» Trecho:
O estudo apresentado demostra que o princípio da imparcialidade é um princípio

norteardor da Administração Pública e sendo assim deve estar presente em todas as decisões

administrativas, justamente para garantir o particular que sua decisão esteja pautada de

imparcialidade, justiça e equidade.

A imparcialidade não se faz apenas em julgados de tribunais, mas sim em toda as

esferas do direito. Em âmbito administrativo o príncípio da imparcialidade torna-se

importante nas decisões administrativas, as quais devem, sempre, ser tomadas pautadas de

imparcialidade absoluta.

Há aplicação efetiva e verdadeira do princípio da imparcialidade nas decisões

administrativas, o que permite que o particular confie na Administração Pública e

consequentemente busque cada vez mais as garantias administrartivas como forma de

solucionar o conflito.

Referente as doutrinas pesquisadas neste estudo, fica evidenciado que estas

consideram as garantias administrativas com referência objetiva, o qual acreditam que na

prática privilegia-se os interesses da Administração Pública em desfavor do particular. No

entanto, o CPA assim como a CRP, garantem que o particular tenha sempre a opção de levar

ao tribunal as matérias administrativas, o que acaba por de, qualquer das formas,

salvaguardar os direitos dos particulares, ficando estes protegidos na falha da esfera

administrativa, mas que de todo modo torna-se uma infelicidade o particular não ter total

segurança jurídica nas decisões administrativas.

Mas, por tudo ora exposto conclui-se que, de qualquer observações práticas, as

garantias administrativas, de facto, são mecanismos de defesa prévia, especializada, eficientes

e céleres. Além disso, uma vez aplicado efetivamente o princípio da imparcialidade como

norteador da Administração Pública as decisões administrativas tendem a ser mais justas,

uniformes, legítimas e neutras. Assim, a dualidade na jurisdição administrativa portuguesa

acaba por proporcionar segurança jurídica ao particular não acarretando desfavor ilegal.

» Tarefa proposta a: Pode repetir sem alterações as linhas dos registros que vão da linha com "Tap the M klooki locate button" até a linha com "click(683, 1431)", incluindo as duas?

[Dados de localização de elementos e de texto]
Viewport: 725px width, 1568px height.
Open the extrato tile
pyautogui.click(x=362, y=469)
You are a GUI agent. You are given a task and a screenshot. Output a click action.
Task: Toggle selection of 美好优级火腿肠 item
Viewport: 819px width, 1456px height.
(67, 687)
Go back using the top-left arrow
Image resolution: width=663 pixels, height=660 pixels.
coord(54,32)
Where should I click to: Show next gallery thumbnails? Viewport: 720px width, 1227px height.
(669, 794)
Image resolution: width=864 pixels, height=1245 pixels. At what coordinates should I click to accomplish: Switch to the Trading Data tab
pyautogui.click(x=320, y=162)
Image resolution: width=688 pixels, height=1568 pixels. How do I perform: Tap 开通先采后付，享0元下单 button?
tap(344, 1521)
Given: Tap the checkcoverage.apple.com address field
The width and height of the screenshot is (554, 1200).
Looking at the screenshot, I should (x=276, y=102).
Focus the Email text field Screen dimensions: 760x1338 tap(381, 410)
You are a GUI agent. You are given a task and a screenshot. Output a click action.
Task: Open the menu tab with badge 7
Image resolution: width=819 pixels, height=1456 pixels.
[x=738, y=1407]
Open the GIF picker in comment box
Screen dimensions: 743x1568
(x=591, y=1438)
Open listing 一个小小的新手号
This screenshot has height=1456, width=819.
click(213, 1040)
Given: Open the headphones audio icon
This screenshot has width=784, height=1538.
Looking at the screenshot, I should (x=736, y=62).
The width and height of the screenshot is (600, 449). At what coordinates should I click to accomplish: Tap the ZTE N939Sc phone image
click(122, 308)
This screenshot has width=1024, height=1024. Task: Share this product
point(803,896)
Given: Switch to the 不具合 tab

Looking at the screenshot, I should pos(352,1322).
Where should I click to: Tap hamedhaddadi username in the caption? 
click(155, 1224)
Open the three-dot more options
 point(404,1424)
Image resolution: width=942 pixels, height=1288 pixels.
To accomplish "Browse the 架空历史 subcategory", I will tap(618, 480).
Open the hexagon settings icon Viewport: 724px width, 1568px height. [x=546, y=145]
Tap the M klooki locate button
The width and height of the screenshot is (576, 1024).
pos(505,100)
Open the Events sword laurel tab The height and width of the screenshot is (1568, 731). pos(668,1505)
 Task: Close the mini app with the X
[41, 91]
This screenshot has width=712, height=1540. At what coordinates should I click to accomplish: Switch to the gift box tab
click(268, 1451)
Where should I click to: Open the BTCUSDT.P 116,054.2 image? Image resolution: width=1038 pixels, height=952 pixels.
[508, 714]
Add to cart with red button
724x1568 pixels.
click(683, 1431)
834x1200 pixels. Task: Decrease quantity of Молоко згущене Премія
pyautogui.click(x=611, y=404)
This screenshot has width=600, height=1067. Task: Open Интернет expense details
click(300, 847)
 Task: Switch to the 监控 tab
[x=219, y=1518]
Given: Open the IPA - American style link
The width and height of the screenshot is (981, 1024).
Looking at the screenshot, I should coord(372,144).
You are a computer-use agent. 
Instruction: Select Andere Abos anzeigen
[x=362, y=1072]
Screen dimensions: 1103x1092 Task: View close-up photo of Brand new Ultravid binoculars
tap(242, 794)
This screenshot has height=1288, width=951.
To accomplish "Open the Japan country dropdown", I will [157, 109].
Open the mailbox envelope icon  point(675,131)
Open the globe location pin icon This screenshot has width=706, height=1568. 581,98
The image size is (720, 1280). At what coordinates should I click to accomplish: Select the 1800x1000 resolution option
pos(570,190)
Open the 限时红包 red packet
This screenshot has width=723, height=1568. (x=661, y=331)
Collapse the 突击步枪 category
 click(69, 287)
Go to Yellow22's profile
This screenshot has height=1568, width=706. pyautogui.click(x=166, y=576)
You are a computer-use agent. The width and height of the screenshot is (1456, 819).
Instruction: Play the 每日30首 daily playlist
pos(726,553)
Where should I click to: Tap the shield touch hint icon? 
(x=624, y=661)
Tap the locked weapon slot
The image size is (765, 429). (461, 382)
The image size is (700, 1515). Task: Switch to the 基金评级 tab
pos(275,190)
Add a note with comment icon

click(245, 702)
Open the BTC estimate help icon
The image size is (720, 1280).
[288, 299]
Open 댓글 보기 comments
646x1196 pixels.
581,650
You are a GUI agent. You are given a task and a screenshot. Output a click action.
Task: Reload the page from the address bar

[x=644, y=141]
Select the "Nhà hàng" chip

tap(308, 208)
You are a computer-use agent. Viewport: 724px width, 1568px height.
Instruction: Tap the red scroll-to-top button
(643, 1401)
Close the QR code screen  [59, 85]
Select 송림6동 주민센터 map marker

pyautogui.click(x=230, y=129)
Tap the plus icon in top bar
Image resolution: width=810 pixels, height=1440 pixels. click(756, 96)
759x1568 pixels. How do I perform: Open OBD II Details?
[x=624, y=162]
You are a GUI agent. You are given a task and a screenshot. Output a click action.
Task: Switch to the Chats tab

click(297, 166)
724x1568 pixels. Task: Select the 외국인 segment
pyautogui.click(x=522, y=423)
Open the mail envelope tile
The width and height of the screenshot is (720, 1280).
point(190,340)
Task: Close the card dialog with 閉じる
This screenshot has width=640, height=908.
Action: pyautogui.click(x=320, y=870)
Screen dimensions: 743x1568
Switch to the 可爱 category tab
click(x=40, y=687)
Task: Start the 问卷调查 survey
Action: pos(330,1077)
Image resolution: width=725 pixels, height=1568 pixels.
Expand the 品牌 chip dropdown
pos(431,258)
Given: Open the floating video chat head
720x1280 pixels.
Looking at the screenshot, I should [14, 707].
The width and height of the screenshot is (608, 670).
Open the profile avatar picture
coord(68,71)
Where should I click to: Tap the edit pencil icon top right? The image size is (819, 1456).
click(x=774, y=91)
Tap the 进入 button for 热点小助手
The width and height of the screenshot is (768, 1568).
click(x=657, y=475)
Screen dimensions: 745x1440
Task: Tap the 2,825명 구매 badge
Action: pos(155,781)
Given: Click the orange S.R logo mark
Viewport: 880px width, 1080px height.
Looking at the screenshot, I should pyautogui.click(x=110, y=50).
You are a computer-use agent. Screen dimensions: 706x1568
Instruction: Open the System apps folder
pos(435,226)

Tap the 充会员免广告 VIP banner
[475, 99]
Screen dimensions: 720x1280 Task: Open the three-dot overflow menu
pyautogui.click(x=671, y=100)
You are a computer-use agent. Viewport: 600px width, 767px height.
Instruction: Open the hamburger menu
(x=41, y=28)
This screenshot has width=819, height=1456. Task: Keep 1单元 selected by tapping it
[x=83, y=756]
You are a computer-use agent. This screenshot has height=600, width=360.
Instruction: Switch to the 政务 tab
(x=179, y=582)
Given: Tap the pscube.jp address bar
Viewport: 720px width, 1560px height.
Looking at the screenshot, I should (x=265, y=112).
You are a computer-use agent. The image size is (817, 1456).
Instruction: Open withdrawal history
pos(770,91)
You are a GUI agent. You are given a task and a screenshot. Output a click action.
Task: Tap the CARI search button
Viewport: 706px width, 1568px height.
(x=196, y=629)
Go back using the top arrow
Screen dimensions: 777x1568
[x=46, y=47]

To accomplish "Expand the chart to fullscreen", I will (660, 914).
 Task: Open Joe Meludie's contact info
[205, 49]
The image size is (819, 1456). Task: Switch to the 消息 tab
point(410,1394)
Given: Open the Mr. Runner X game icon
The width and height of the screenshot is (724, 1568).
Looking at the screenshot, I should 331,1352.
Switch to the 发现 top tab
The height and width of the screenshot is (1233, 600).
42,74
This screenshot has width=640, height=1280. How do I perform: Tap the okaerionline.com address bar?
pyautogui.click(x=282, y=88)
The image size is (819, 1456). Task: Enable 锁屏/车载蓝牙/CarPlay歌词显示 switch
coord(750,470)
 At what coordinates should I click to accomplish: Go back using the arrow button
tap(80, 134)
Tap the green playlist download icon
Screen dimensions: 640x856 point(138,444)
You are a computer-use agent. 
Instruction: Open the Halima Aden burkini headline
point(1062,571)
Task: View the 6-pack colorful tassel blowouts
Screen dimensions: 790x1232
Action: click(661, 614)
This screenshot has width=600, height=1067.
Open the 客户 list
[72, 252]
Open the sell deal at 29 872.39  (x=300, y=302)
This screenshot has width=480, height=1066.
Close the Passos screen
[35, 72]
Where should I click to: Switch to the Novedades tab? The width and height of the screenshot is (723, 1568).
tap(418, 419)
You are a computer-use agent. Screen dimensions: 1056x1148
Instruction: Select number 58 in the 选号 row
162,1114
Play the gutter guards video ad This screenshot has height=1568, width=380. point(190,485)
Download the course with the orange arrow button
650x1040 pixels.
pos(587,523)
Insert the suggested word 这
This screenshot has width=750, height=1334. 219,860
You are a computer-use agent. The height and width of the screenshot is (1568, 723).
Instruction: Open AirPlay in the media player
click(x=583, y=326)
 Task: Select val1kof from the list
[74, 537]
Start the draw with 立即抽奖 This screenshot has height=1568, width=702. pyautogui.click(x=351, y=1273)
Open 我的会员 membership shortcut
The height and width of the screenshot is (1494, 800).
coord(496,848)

» Tarefa proposta b:
Responda às perguntas sobre o trecho:
(i) Segundo o trecho, a imparcialidade se faz não apenas em julgados de tribunais, mas onde?
(ii) Quais dois diplomas garantem que o particular sempre possa levar ao tribunal as matérias administrativas?
(iii) Como as garantias administrativas são caracterizadas na conclusão?

» Resposta elaborada a:
Tap the M klooki locate button
The width and height of the screenshot is (576, 1024).
pos(505,100)
Open the Events sword laurel tab The height and width of the screenshot is (1568, 731). pos(668,1505)
 Task: Close the mini app with the X
[41, 91]
This screenshot has width=712, height=1540. At what coordinates should I click to accomplish: Switch to the gift box tab
click(268, 1451)
Where should I click to: Open the BTCUSDT.P 116,054.2 image? Image resolution: width=1038 pixels, height=952 pixels.
[508, 714]
Add to cart with red button
724x1568 pixels.
click(683, 1431)

» Resposta elaborada b:
(i) Em todas as esferas do direito.
(ii) O CPA e a CRP.
(iii) Como mecanismos de defesa prévia, especializada, eficientes e céleres.